Savage Digital Ltd.
- Trade name: Savage Digital Ltd
- Company type: Private
- Industry: Music & entertainment
- Genre: Pop, Dance, Teen
- Founded: October 2010
- Founders: Ryan Ashmore & Liam Webb
- Headquarters: London, United Kingdom
- Key people: Duncan Bannatyne, Ryan Ashmore, Liam Webb
- Products: Music & entertainment
- Owner: Sony Music Entertainment ^{[citation needed]}
- Parent: Sony Music Entertainment
- Website: Bannatyne Music

= Savage Digital Ltd =

Record label

Savage Digital Ltd was a record label that was originally known as RKA Records, then as Bannatyne Music.
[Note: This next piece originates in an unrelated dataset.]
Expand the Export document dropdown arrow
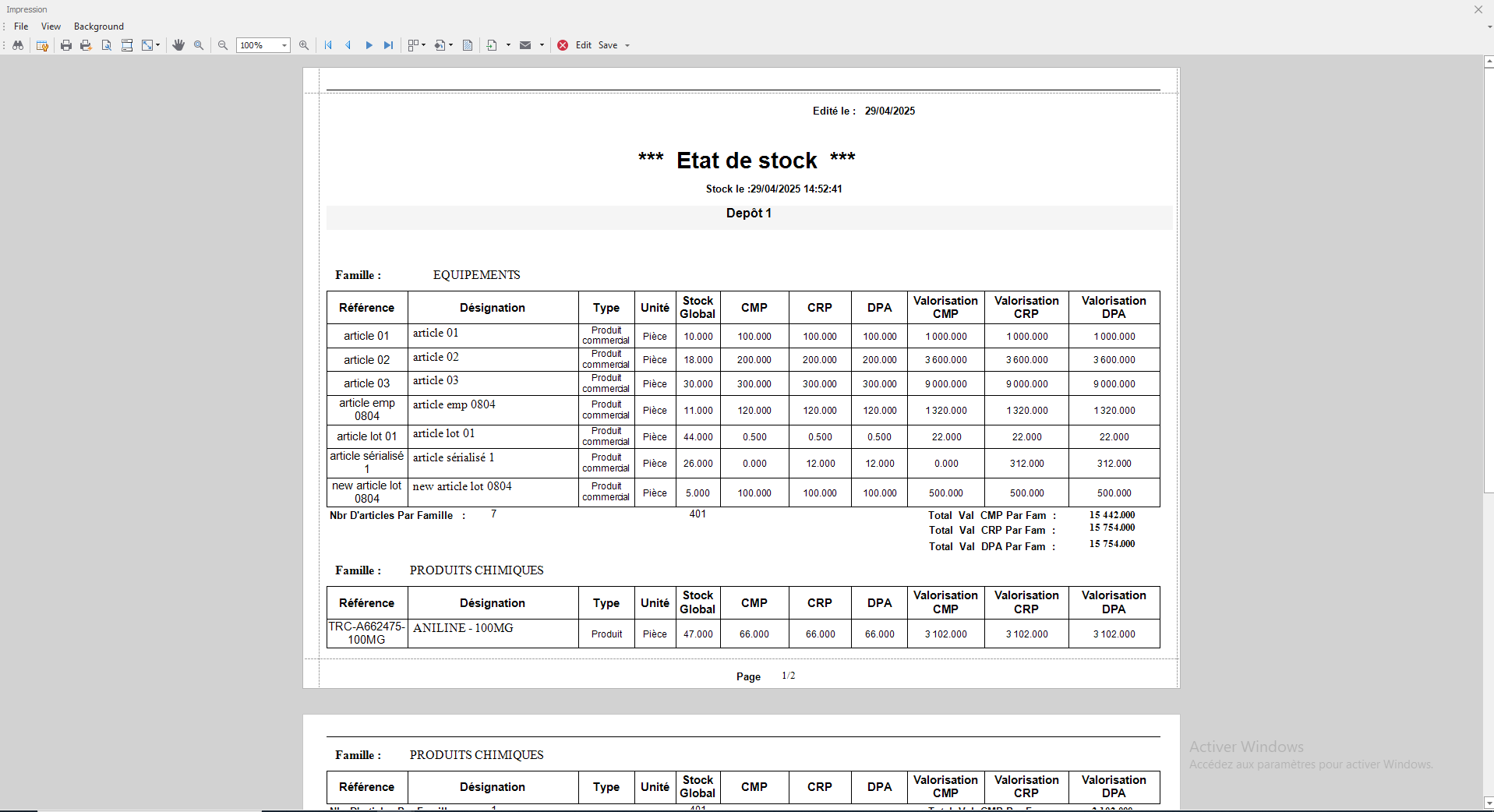Viewport: 1494px width, 812px height. pos(508,45)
It was first established in October 2010 by Ryan Ashmore and Liam Webb, and received investment on the BBC TV Show Dragons Den.

==History==
Ashmore and Webb successfully gained investment from Duncan Bannatyne on the Dragon's Den in 2011. Bannatyne got a 79% share of the company in return for a £50,000 investment, the largest proportion of equity bought on the show.
In 2012 RKA Records was renamed Bannatyne Music, and subsequently managed by Kevin Savage. In 2018 the company again changed its name to Savage Digital Ltd. The label is currently dormant.